Boost productivity and make informed decisions with accurate production insights with a simple, 5-step guide to effective manufacturing data collection.

5-Step Manufacturing Data Collection Guide
Michael Bosson
Senior Content Manager at Factbird
LinkedIn
Date
September 19, 2023
Last updated
May 29, 2024

Manufacturers need accurate production data to be able to effectively change ways of working and increase productivity. Manufacturers who rely on intuition to make improvements will quickly lose ground to more effective businesses elsewhere.

Installing sensors and industrial IoT gateways that unobtrusively collect production data is now easy and cheap. And when you have a clear picture of reality through manufacturing data collection, convincing teams to change the status quo is a lot easier.

This article describes how you can quickly start to collect relevant data on production lines and quickly get to a state where you can make smart efficiency gains.

How do you collect manufacturing data?

It’s still common to see manual data collection on shopfloors globally. This is either done using pen and paper or on laptops and tablet computers. Here, operators record machine readings, register stops, record process results, or even manually count throughput. This approach is time-consuming, prone to human error, and does not offer real-time feedback. In saying that, it is still better than having zero manufacturing data collection efforts.

There is a clear shift to automatic data collection empowered by the Internet of Things (IoT) and advanced analytics for more efficient and reliable manufacturing data collection. A typical industrial IoT system has the following components:

  1. Sensors that convert physical phenomena into electrical signals.
  2. Edge devices and gateways that translate, store, and process the signals for communication with a network.
  3. Connectivity, such as cellular, LoRaWAN, Wi-Fi, and Ethernet, sends the data to the cloud.
  4. The cloud processes the data and then performs actions such as sending alerts.
  5. A user interface where people view and further analyze data.

Now let’s dig into the steps you’ll need to take for successful manufacturing data collection and shifting away from the old world of firefighting problems and struggling to increase productivity.

Step 1: Why do you want to collect data?

Here are some examples from our experience of why manufacturers typically start using Factbird to collect and analyze data:

  1. You have a feeling that a machine is bad; it seems problematic, but you can’t quite put your finger on what is going wrong.
  2. You realize you need to increase output and decrease costs due to pressure from customers, and/or you have pressure from labor shortages and material cost increases.

===============

Problems to work on >>
• a. Please output the guide from "This article describes" to "collect manufacturing data?".
• b. Which types of connectivity does the guide name for sending data to the cloud?
• c. Decide whether each statement agrees with the guide. Answer yes or no and quote the deciding words. (i) Manual data collection gives real-time feedback. (ii) Installing sensors and industrial IoT gateways is now easy and cheap. (iii) Manual data collection is worse than collecting no data at all.
The listing after this text is separate from the guide.

Source excerpt >>
===============

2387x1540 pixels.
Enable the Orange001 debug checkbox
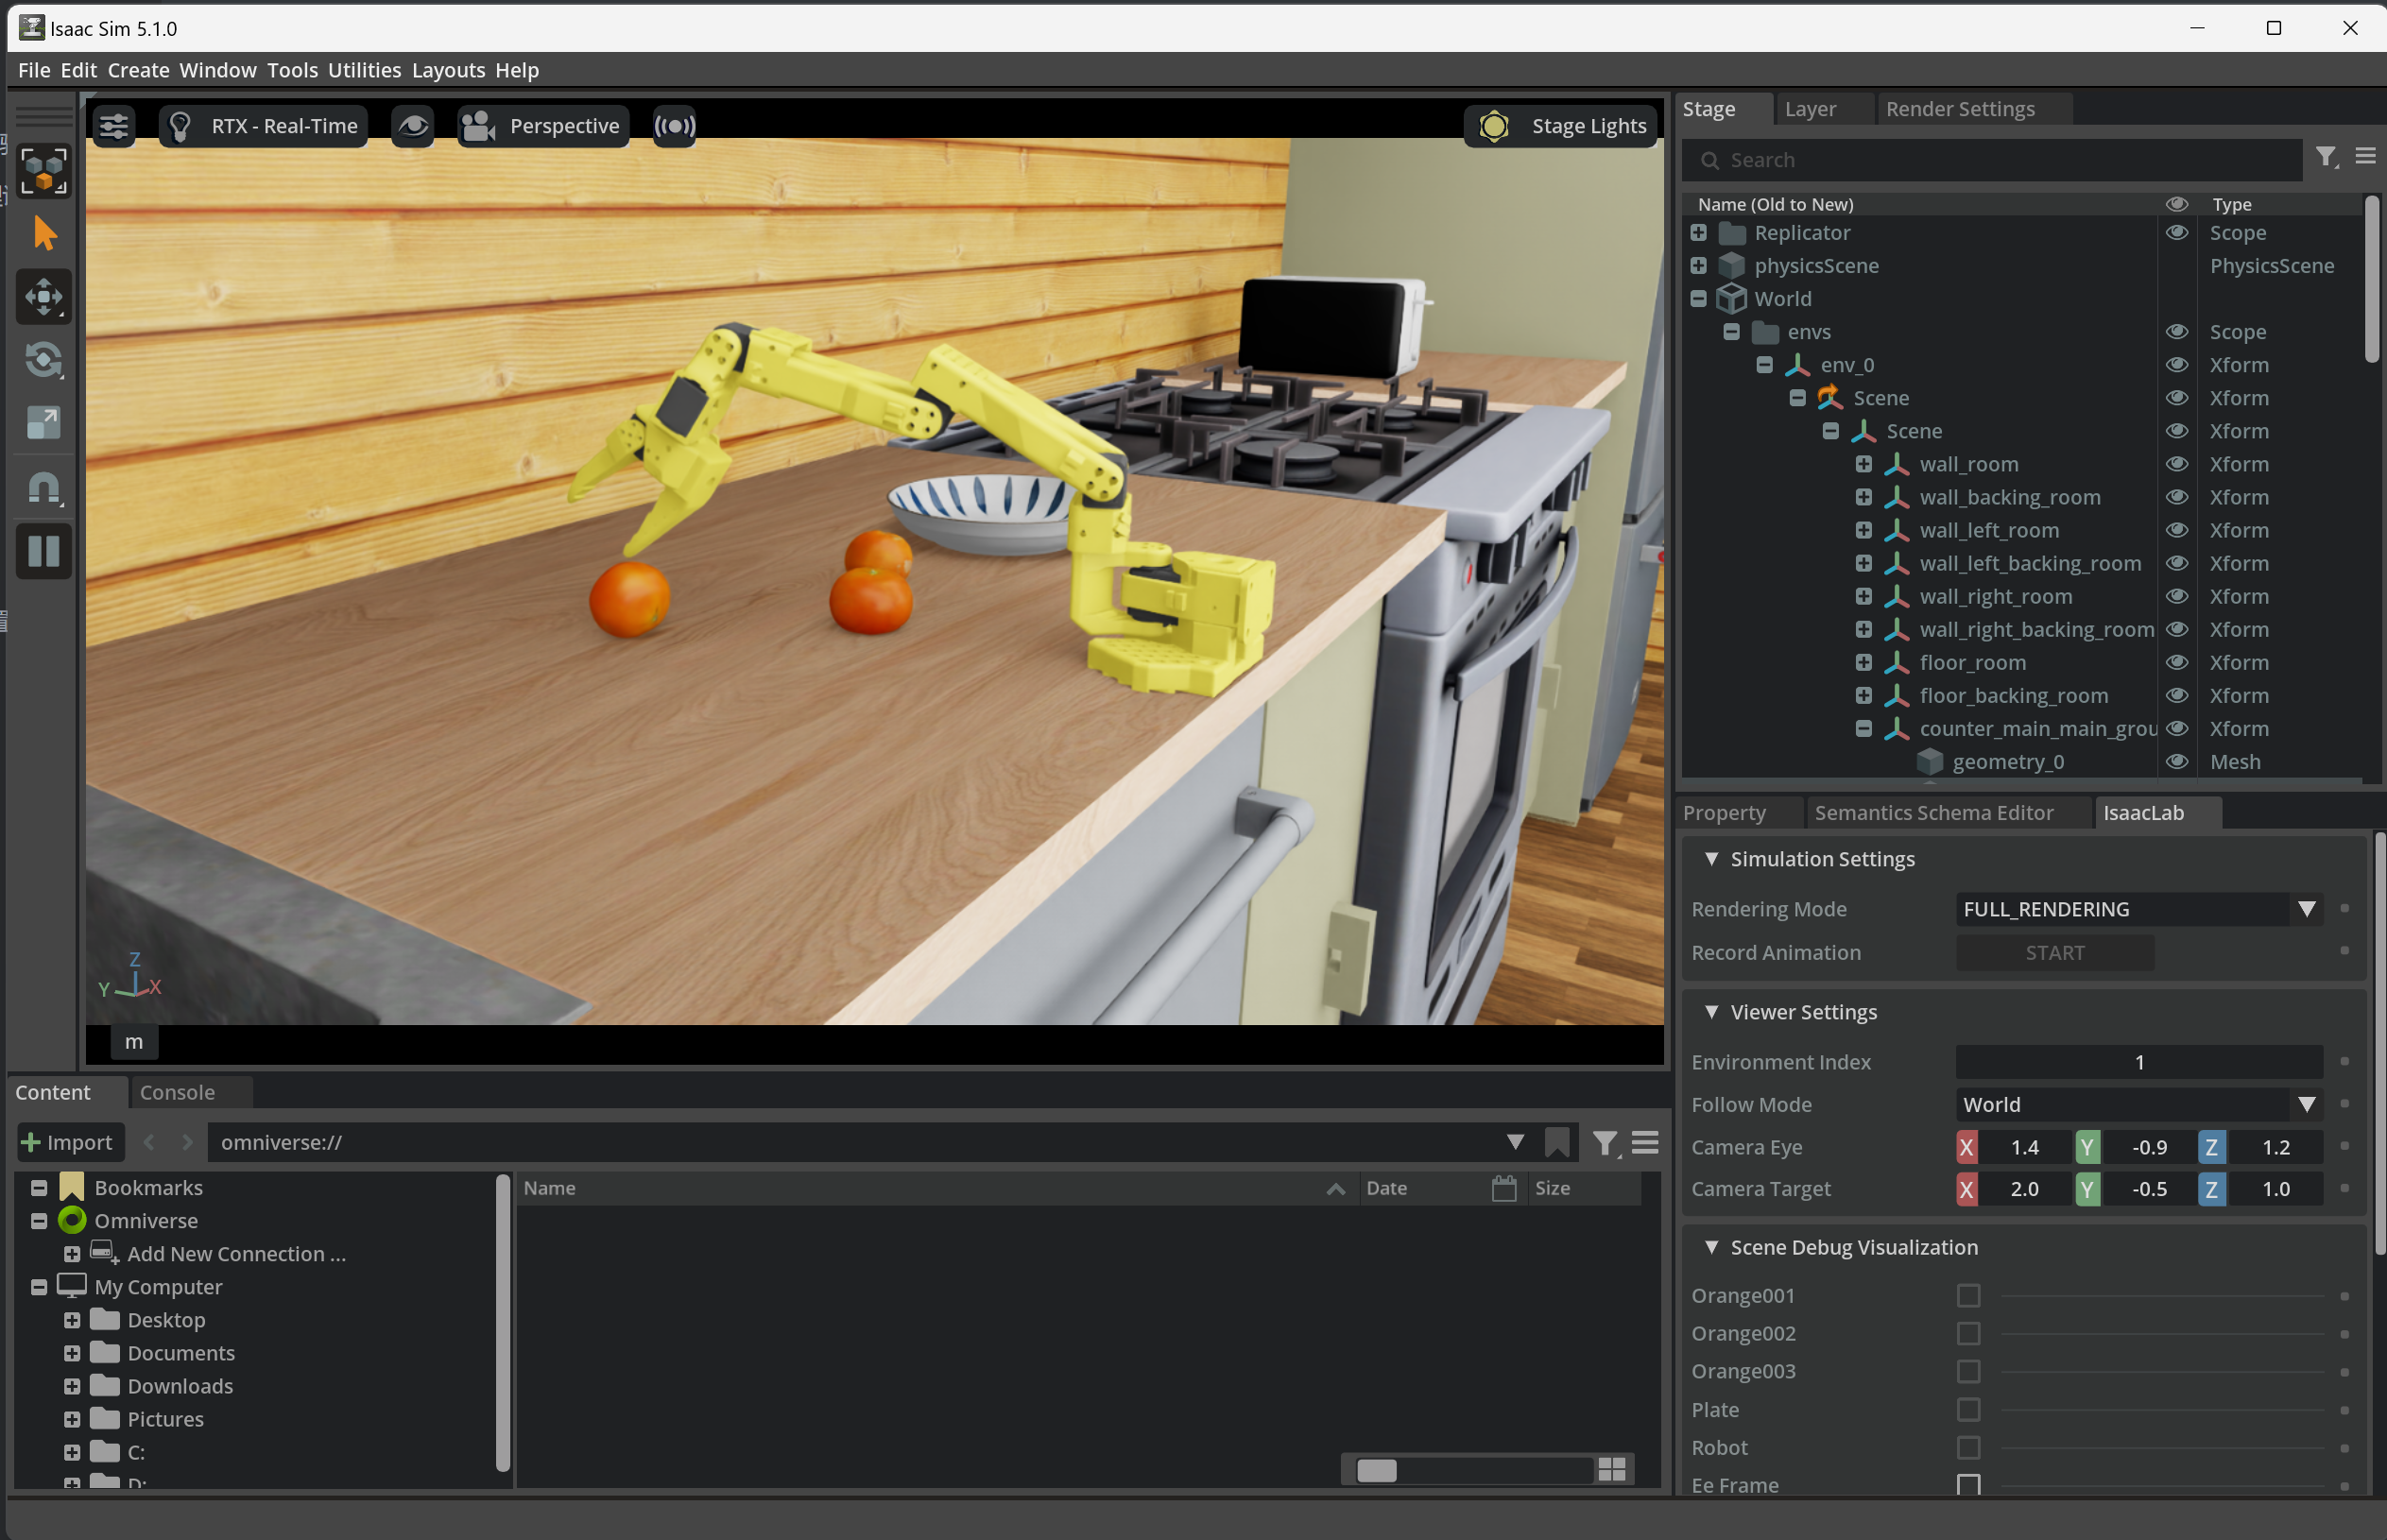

===============

Responses >>
• a.
This article describes how you can quickly start to collect relevant data on production lines and quickly get to a state where you can make smart efficiency gains.

How do you collect manufacturing data?

• b. Cellular, LoRaWAN, Wi-Fi, and Ethernet.

• c.
(i) No: "does not offer real-time feedback"
(ii) Yes: "is now easy and cheap"
(iii) No: "it is still better than having zero manufacturing data collection efforts"